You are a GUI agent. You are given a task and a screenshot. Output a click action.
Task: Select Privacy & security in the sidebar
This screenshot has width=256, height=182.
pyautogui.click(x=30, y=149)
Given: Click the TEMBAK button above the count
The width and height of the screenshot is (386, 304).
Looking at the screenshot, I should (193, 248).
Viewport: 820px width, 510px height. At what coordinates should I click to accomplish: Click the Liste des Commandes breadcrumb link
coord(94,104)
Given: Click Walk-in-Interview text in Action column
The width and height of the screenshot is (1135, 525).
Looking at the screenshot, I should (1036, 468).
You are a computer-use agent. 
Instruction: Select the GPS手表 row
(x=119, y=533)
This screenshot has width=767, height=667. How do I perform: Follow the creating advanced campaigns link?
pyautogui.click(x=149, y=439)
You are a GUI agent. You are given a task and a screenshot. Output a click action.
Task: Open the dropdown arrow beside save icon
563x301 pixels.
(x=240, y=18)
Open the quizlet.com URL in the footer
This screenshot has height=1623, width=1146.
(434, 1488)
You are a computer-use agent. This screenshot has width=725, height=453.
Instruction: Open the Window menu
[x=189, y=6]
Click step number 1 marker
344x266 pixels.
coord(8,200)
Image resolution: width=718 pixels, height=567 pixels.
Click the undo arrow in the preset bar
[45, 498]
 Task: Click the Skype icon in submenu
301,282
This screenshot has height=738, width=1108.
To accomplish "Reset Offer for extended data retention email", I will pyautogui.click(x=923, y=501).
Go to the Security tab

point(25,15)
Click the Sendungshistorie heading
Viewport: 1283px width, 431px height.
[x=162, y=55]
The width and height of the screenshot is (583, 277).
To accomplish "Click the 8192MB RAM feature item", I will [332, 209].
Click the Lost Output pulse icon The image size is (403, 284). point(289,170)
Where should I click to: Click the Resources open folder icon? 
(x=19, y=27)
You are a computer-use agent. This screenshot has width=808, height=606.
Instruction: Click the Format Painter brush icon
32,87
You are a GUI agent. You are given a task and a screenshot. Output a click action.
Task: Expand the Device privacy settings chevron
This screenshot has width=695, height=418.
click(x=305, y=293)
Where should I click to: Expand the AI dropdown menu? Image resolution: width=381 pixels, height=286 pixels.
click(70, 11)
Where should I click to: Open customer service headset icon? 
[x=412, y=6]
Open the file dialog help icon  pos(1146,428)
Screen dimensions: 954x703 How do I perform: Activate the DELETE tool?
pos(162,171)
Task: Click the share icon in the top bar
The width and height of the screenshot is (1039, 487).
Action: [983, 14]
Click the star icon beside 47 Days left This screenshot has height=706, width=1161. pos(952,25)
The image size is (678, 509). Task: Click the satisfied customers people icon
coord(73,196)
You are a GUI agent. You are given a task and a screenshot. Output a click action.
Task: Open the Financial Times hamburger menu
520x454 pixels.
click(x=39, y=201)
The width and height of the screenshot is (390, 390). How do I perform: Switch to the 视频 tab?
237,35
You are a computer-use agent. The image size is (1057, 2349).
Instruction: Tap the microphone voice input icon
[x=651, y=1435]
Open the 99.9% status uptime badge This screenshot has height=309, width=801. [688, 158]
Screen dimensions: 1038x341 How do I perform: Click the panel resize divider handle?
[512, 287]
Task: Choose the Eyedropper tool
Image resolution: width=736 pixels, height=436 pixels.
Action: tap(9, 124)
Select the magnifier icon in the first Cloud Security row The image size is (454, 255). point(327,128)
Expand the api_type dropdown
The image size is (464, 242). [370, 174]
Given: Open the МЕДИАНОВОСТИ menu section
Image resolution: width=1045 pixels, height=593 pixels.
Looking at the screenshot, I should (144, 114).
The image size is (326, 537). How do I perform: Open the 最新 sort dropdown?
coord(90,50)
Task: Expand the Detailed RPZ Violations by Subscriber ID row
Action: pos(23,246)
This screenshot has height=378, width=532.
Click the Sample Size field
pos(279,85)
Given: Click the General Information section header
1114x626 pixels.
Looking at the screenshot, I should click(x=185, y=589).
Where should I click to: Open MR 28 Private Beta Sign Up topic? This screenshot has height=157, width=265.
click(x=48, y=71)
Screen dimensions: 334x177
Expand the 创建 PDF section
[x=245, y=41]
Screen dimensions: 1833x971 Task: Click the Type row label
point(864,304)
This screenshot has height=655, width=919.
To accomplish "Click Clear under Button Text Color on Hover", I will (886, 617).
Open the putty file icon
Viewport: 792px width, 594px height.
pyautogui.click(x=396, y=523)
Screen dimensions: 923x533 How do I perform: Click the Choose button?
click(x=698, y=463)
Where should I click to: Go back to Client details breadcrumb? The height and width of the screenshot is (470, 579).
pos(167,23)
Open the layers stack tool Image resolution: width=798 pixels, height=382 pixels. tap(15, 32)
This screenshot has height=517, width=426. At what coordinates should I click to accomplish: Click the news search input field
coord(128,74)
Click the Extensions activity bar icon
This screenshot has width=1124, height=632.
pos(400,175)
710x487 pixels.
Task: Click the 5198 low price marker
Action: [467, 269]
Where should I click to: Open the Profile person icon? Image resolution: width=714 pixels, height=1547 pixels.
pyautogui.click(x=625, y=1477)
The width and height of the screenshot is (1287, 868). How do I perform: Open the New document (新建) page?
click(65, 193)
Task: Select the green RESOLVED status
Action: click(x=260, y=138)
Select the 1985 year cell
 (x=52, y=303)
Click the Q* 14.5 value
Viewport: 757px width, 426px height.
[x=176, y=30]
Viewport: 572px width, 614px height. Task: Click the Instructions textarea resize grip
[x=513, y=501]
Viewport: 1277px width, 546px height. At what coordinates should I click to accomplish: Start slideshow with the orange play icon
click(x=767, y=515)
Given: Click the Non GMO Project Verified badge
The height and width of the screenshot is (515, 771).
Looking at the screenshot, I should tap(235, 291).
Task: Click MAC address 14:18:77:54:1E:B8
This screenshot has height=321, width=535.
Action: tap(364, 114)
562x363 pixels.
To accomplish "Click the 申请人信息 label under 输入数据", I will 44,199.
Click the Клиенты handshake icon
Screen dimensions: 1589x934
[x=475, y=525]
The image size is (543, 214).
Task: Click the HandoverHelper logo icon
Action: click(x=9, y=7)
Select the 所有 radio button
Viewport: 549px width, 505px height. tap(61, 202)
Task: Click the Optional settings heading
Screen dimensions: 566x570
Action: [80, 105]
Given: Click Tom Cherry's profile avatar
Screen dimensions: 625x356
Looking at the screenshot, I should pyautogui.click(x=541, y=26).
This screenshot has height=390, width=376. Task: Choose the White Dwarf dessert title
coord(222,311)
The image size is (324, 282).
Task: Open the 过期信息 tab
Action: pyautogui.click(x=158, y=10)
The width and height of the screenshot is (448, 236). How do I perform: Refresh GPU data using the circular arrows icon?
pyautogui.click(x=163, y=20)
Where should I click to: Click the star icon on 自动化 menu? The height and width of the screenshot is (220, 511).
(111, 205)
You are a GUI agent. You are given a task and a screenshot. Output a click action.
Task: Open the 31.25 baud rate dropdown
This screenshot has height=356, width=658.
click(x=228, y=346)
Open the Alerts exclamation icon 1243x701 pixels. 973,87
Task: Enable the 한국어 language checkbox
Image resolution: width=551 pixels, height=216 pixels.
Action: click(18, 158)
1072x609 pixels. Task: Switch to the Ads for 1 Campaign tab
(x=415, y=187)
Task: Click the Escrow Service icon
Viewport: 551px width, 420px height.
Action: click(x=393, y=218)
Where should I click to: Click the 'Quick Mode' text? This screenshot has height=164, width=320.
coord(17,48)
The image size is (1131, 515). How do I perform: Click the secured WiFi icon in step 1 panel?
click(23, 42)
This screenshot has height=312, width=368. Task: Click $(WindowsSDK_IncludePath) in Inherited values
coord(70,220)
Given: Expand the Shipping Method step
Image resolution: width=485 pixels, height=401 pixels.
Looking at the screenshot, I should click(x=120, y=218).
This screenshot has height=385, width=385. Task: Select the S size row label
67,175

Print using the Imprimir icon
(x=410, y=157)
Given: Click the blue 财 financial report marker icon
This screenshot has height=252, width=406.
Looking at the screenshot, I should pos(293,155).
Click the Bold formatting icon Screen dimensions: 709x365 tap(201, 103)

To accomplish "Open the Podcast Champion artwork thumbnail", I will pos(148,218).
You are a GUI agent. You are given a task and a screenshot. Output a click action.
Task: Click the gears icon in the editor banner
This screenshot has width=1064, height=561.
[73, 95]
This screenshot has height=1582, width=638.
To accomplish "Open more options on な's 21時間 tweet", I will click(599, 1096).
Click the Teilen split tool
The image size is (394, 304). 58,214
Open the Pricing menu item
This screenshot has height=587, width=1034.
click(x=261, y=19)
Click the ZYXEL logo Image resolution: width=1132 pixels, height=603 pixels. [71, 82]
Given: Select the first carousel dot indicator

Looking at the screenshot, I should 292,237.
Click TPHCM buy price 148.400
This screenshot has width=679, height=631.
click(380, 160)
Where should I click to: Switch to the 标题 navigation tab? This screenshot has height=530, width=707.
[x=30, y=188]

^^^^

Task item:
Across the records, how many lines carry the word "will"? The answer should be a number alone.

Expected answer:
6